Stored dataset items:
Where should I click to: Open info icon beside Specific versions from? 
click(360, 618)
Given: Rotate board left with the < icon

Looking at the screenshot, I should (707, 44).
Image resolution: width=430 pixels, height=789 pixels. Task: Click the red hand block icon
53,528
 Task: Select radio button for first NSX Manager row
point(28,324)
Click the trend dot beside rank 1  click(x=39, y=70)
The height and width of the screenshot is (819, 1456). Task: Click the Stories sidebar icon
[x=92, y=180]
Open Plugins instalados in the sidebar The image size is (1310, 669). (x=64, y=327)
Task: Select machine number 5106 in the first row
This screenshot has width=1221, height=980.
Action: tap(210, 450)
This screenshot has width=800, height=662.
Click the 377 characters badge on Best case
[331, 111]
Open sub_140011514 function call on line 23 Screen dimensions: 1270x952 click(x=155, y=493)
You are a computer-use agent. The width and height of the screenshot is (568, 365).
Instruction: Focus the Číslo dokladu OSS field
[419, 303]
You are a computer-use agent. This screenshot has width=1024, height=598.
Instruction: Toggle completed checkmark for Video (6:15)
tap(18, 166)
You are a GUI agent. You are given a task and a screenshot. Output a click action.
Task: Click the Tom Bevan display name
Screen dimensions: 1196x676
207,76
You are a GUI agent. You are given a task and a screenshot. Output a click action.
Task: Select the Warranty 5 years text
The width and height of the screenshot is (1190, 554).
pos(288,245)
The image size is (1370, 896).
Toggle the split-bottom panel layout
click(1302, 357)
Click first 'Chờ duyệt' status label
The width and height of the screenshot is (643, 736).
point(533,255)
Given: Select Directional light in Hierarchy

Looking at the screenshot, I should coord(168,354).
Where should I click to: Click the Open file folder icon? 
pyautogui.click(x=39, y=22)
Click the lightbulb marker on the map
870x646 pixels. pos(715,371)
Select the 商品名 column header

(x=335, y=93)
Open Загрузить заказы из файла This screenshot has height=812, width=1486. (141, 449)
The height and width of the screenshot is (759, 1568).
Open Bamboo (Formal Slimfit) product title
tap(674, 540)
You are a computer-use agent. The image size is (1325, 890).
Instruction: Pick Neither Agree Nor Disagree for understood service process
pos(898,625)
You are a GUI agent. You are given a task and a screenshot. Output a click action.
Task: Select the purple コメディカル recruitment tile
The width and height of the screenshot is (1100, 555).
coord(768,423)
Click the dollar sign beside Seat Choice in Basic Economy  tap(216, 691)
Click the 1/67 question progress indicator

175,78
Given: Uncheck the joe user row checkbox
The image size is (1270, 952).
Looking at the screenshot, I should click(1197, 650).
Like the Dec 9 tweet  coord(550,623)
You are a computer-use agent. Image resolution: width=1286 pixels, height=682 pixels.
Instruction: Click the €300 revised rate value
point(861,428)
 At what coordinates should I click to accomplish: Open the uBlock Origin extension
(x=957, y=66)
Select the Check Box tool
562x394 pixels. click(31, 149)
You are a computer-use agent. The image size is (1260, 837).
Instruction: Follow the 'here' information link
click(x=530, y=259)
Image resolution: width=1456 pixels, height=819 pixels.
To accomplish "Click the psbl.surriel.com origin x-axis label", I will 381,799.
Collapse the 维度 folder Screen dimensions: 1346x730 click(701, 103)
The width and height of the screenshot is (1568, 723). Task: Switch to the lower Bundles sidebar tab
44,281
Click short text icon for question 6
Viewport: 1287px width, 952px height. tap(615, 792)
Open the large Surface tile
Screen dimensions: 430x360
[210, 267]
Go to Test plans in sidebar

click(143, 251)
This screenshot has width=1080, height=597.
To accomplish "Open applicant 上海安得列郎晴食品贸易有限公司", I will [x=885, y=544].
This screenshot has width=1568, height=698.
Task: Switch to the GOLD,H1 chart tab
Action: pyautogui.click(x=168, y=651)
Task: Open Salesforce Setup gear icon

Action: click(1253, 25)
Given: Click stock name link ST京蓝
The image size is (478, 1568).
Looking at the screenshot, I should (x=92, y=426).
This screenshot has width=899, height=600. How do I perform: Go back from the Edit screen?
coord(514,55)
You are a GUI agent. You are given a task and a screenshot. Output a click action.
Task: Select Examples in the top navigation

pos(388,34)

**Challenge**
Can you return, word for word, the part of the items that opens with the line containing "You are a computer-use agent. The image size is (1325, 890)." and closes with the line containing "click(143, 251)", including both of those lines?

**Exercise answer**
You are a computer-use agent. The image size is (1325, 890).
Instruction: Pick Neither Agree Nor Disagree for understood service process
pos(898,625)
You are a GUI agent. You are given a task and a screenshot. Output a click action.
Task: Select the purple コメディカル recruitment tile
The width and height of the screenshot is (1100, 555).
coord(768,423)
Click the dollar sign beside Seat Choice in Basic Economy  tap(216, 691)
Click the 1/67 question progress indicator

175,78
Given: Uncheck the joe user row checkbox
The image size is (1270, 952).
Looking at the screenshot, I should click(1197, 650).
Like the Dec 9 tweet  coord(550,623)
You are a computer-use agent. Image resolution: width=1286 pixels, height=682 pixels.
Instruction: Click the €300 revised rate value
point(861,428)
 At what coordinates should I click to accomplish: Open the uBlock Origin extension
(x=957, y=66)
Select the Check Box tool
562x394 pixels. click(31, 149)
You are a computer-use agent. The image size is (1260, 837).
Instruction: Follow the 'here' information link
click(x=530, y=259)
Image resolution: width=1456 pixels, height=819 pixels.
To accomplish "Click the psbl.surriel.com origin x-axis label", I will 381,799.
Collapse the 维度 folder Screen dimensions: 1346x730 click(701, 103)
The width and height of the screenshot is (1568, 723). Task: Switch to the lower Bundles sidebar tab
44,281
Click short text icon for question 6
Viewport: 1287px width, 952px height. tap(615, 792)
Open the large Surface tile
Screen dimensions: 430x360
[210, 267]
Go to Test plans in sidebar

click(143, 251)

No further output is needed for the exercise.